» REQUIRED ACTION
Using the data below, work out how many lines contain "agent", and report only that number.

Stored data
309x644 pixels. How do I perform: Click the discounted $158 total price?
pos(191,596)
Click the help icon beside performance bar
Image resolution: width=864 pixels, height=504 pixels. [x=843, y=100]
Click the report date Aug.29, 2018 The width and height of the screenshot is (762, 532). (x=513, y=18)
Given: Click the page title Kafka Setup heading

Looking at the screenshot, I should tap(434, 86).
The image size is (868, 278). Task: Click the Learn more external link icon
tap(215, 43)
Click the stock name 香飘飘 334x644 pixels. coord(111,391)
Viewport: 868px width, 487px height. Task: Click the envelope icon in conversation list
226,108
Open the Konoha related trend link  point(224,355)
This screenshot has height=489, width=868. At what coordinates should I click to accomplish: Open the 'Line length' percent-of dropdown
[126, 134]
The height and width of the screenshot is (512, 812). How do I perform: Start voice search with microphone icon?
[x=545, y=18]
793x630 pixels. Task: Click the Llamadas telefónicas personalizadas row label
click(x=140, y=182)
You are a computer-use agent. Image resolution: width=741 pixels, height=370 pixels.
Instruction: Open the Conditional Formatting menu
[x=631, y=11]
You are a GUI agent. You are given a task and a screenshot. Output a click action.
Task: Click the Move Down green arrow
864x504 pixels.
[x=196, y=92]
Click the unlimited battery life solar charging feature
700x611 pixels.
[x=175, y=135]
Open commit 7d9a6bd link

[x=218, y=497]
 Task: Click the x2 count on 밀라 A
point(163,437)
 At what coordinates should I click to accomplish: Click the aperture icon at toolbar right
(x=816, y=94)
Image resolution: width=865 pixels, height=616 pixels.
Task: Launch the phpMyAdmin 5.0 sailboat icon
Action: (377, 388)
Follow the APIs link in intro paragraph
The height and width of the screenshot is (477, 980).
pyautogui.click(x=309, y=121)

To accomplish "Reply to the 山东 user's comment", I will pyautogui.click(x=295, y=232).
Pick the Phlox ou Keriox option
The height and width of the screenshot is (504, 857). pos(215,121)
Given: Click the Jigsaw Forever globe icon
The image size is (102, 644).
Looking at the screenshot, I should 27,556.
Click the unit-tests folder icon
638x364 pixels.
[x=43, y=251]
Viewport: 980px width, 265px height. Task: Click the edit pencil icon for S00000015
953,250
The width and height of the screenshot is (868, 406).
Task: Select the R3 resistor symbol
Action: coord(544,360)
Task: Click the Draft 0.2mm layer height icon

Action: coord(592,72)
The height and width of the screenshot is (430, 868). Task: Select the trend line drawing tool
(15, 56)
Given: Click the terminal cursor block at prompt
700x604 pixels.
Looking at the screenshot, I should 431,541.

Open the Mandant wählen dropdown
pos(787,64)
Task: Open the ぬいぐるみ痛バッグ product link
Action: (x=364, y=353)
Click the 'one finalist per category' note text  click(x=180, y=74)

» ANSWER BELOW
2